[comp.unix.wizards] Vax 86x0 FBOX decision summary

dpl@cisunx.UUCP (Dave P. Lithgow) (05/21/87)
This is a summary of the pertinent information concerning
the article I had posted awhile ago concerning a decision to
recommend/not recommend the acquisition of an FP86 (FBOX) for
a Vax 8650 which had been purchased without one.  This vax is
running DEC Ultrix-32 V1.2.

Thanks to several who greatly helped direct my investigation:
Jonathan Clark, Bill Mitchell, Guy Harris, and Rex Black.

[Guy Harris helps with:]

Script started on Thu Mar 26 23:42:58 1987
gorodish$ egrep "float|double" /arch/4.3/usr/src/bin/ld.c
				if (t >= sizeof (double))
					rnd = sizeof (double);
gorodish$ 

script done on Thu Mar 26 23:43:06 1987

Well, I don't know what DEC did to "/bin/ld" in ULTRIX, but it must
have been pretty impressive to get it to use floating point....

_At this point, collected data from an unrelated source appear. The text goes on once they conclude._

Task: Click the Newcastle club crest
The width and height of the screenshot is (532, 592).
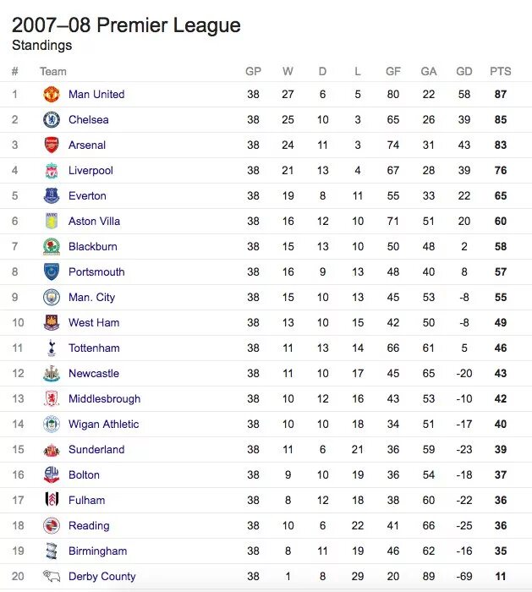Action: click(x=52, y=374)
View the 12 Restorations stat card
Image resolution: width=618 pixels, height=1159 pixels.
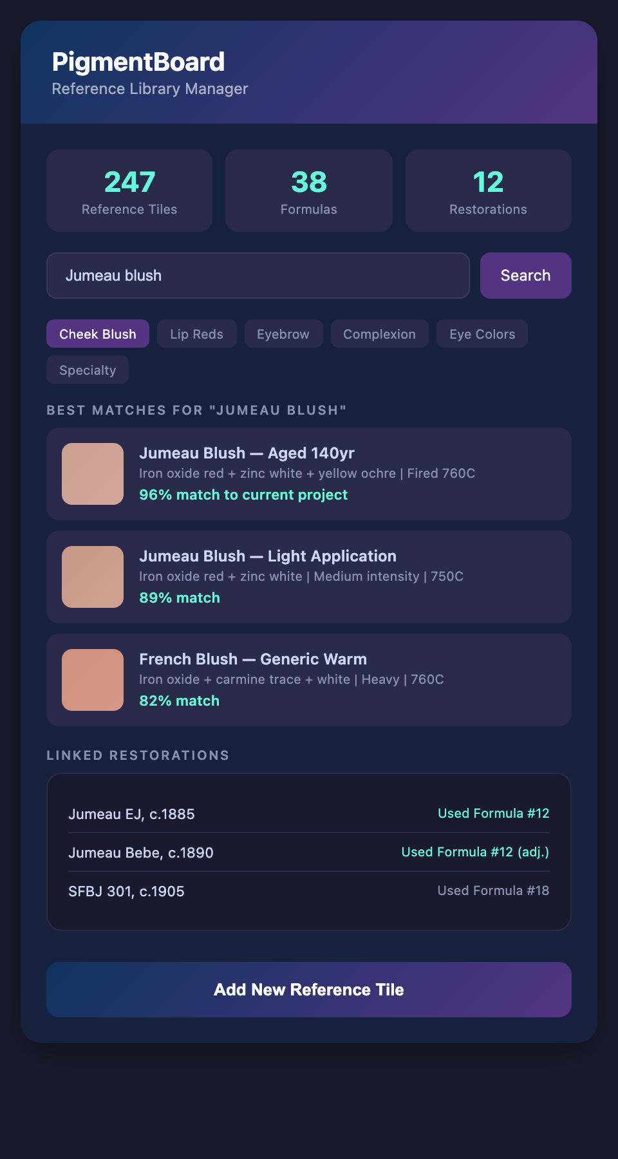(488, 191)
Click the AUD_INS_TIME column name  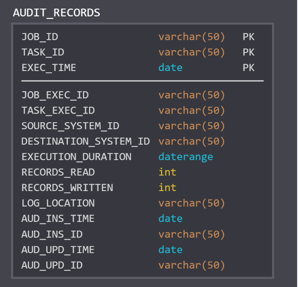tap(58, 219)
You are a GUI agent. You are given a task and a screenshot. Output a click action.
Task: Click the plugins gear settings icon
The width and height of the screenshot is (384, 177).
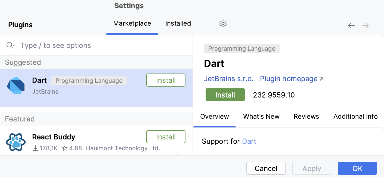223,23
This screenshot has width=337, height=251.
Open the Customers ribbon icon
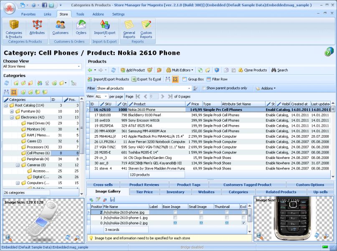tap(61, 27)
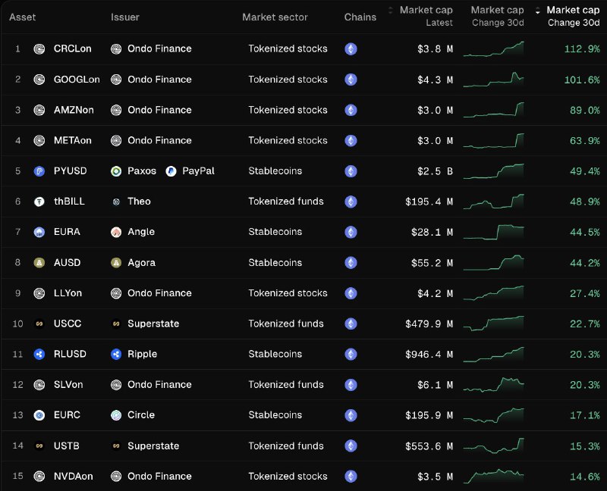Click the Asset column header

(x=22, y=17)
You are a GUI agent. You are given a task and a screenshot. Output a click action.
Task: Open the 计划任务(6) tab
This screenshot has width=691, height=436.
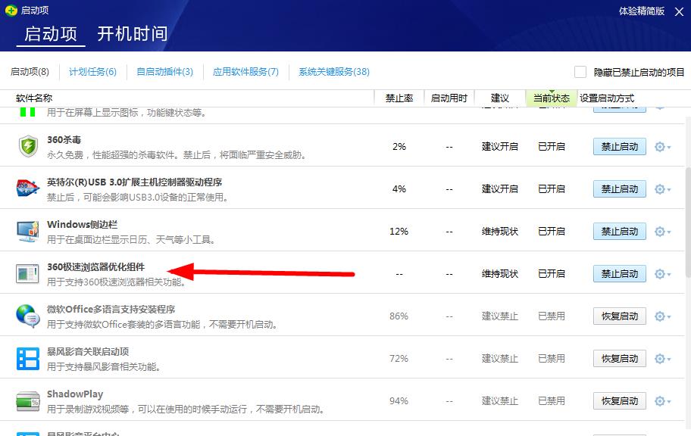coord(92,72)
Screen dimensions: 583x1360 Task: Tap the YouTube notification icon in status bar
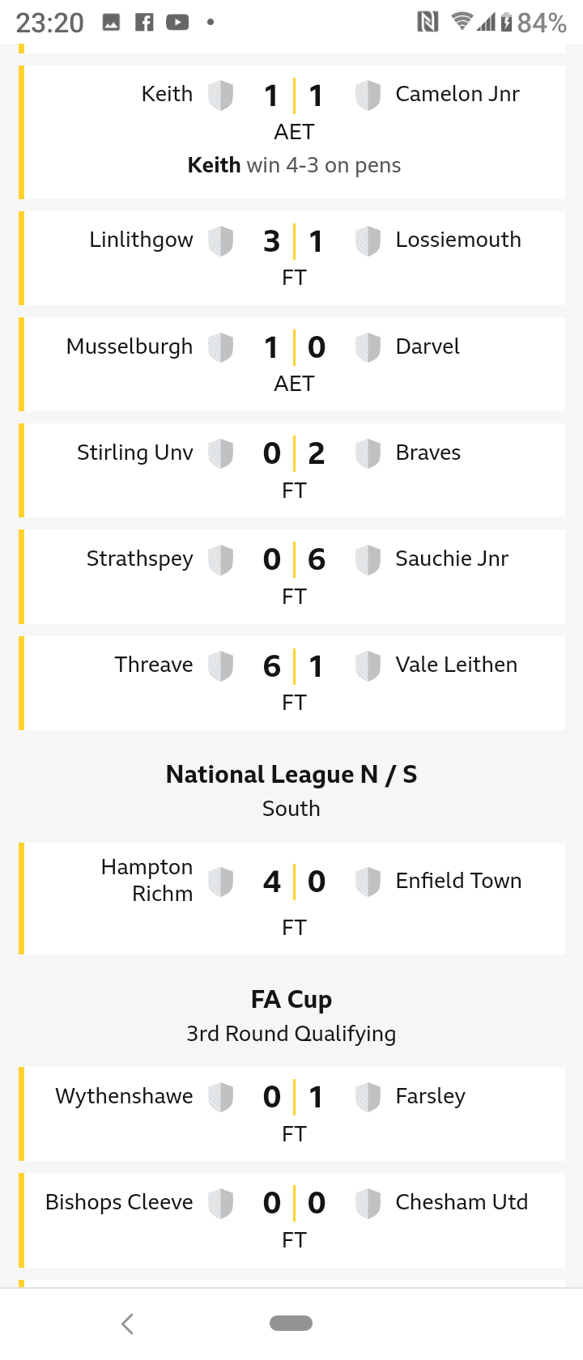tap(177, 23)
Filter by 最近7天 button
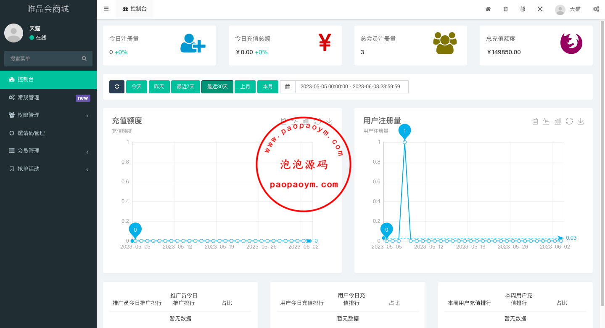Viewport: 605px width, 328px height. [185, 87]
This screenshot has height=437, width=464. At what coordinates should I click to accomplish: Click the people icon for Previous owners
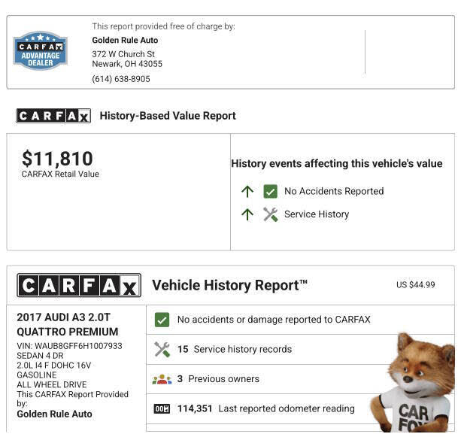(162, 379)
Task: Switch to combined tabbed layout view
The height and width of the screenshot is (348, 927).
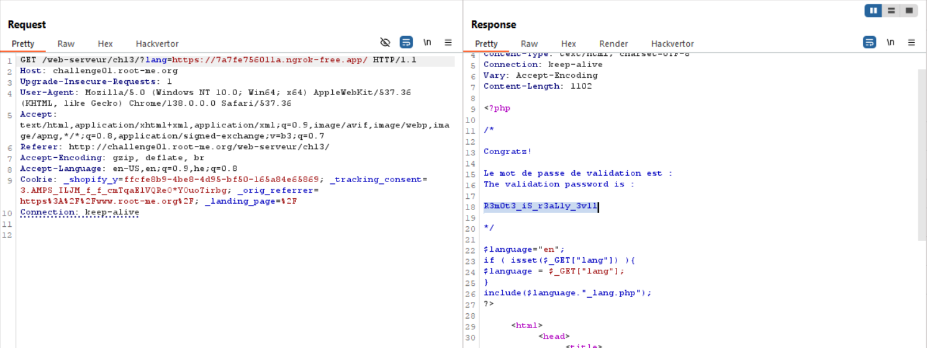Action: click(909, 11)
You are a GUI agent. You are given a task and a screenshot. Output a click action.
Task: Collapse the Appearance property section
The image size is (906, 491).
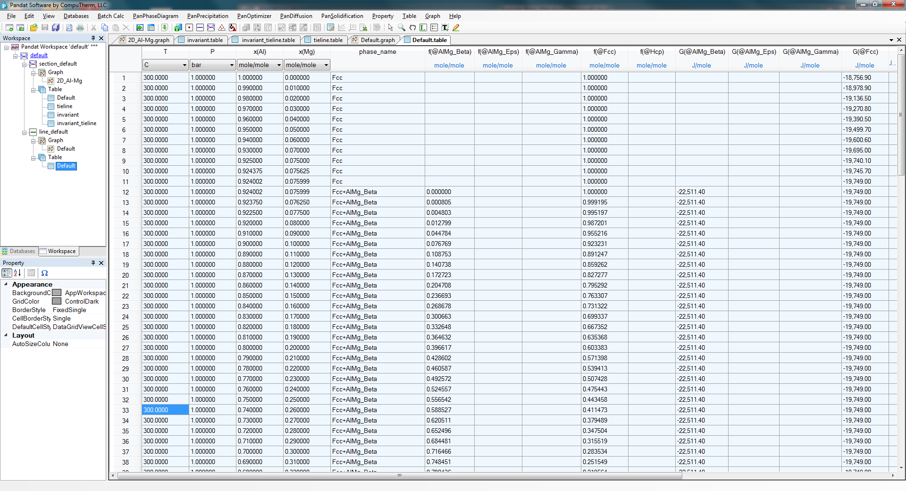click(x=6, y=284)
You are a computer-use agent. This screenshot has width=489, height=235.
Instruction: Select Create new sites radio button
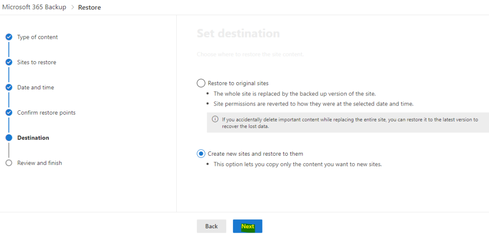pyautogui.click(x=201, y=153)
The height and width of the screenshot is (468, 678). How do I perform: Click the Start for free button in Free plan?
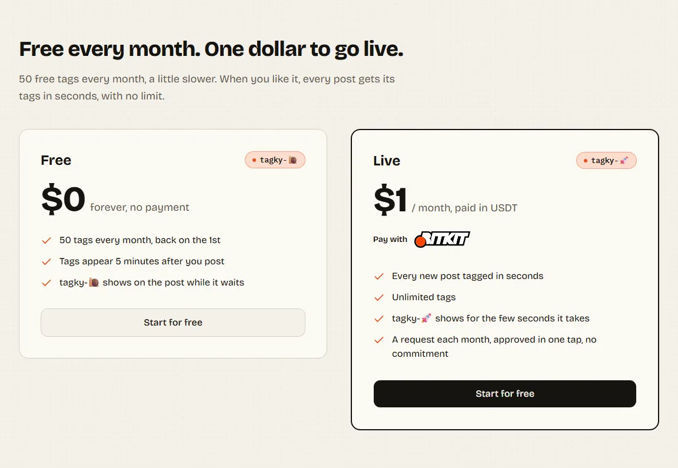(173, 322)
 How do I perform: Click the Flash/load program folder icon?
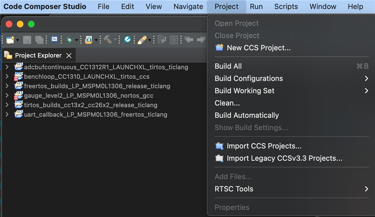pos(89,40)
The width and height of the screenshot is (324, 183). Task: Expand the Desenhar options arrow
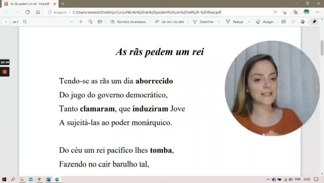[x=219, y=22]
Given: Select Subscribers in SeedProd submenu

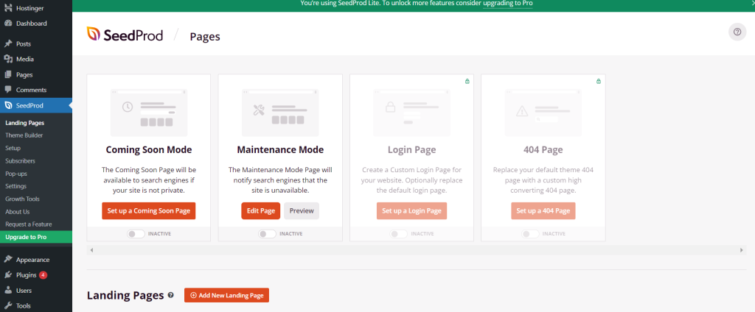Looking at the screenshot, I should (x=20, y=160).
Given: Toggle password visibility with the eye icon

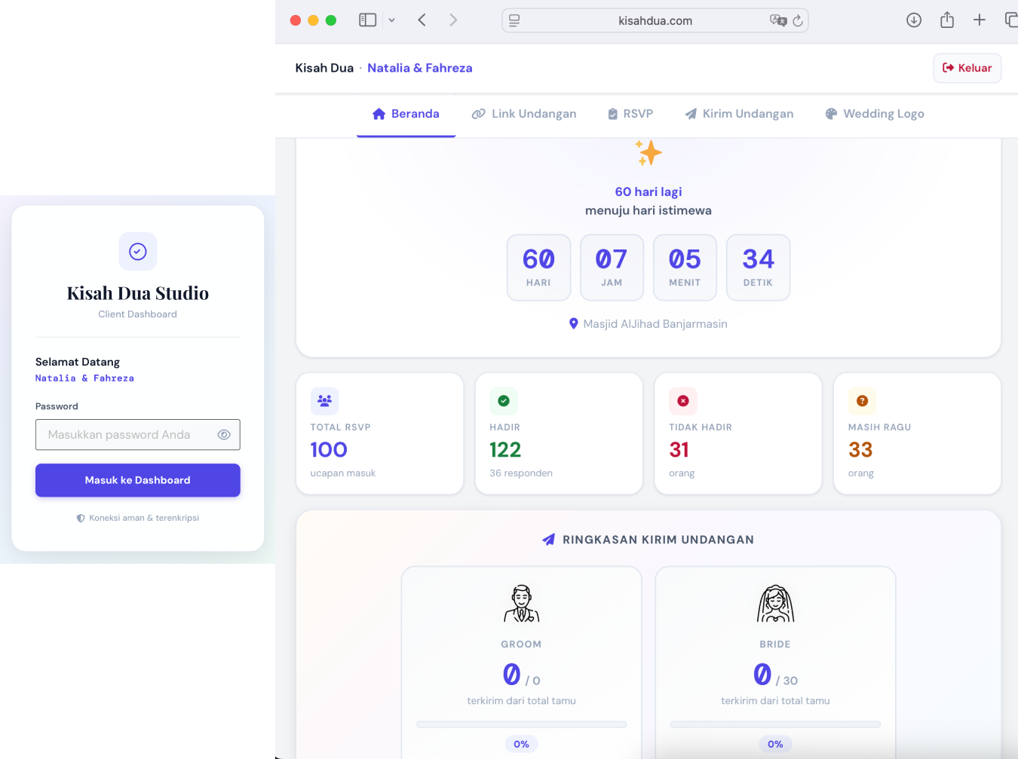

It *does* use *integer* modulo to compute some hash indices when
doing relocation relative to external symbols.  The following claim
was made in "Comments on 'The Case for the Reduced Instruction Set
Computer', Douglas W. Clark and William D. Strecker, ACM Computer
Architecture News, Vol. 8, No. 6, 15 October 1980, on page 38:

	The explanation of this anomaly is that the 780's Floating
	Point Accelerator speeds up the multiply in the
	multi-instruction implementation, but doesn't see INDEX at
	all.

So it is conceivable that the F-BOX on the 8650 may speed up the modulo
computation as well.  I'd still want to see this 50% speedup
first-hand before I believed it, though.

[end of Guy's response]
[Bill Mitchell:]
I've heard from good authorities that the 8600 FPA does integer multiplications,
so that's a source of potential speedup.  They apparently did this after
finding that a lot of programs do a lot of integer multiplies, but it's
also good for sales(!): "We don't do much floating point, so we don't need
an FPA."  "Well if you do integer multiplies, our FPA will help you out!"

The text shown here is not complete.